I am "playing" with the task of automated text categorization and

inevitably hit a few dilemmas. I have tried different combinations of

SVM and NaiveBayes, here are some results:

- algorithm::svm (single world, through AI::Categorizer) ~ 92%

accuracy (with the linear kernel, the radial one has bellow 10% with

all sorts of values tried for gamma and c)

- algorithm::svmlight ( nr. of categories worlds - each trained

against the others ) ~ 62% in ranking mode

- algorithm::naivebayes (one world, through AI::Categorizer) ~ 94%

- algorithm::naivebayes (each against all other) ~ 73%

These are on the same corpus ( which isn't perfect at all, but that a

negligible information for now :) ).

By accuracy I mean tested accuracy on a single category, which is, if

the first category returned (highest score) is the supposed one, it's

a hit, else, a miss.

By single world I mean all categories build a single model, against

tests are run. By multiple worlds (each against all other) I mean each

category builds a model in which the tokens from that category are

positive and the tokens from all other categories are negative.

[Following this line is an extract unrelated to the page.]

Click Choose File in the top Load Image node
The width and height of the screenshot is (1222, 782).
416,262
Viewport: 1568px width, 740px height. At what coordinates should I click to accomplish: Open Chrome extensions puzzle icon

So, back to my dilemmas. :) The results are puzzling, as many of the

research papers on the subject I've consulted say that SVM is

supposedly the best algorithm for this task. The radial kernel should

give the best results, for empirical-found values of gamma and C.

Ignoring the fact that SVM is much, much slower to train than NB, it

still has worse accuracy. What am I doing wrong ?

I would happily ignore all this and use NB, but it has one major flaw.

"The winner takes it all", the first result returned is way too far

(as in distance :)) from the others, which isn't exactly accurate if

one cares of a balanced results pool. I don't know whether this is an

implementation problem - I poked around the rescale() function in

Util.pm with no real success - or a general algorithm problem. My goal

is to have an implementation that can say: this text is 60% cat X, 20%

cat Y, 18% cat Z and 2% other cats. Is this feasible ? If so, what

approach would you recommend (which algorithm, which implementation or

what path for implementing it ) ?

TIA

--

perl -MLWP::Simple -e'print$_[rand(split(q|%%\n|,

get(q=http://cpan.org/misc/japh=)))]'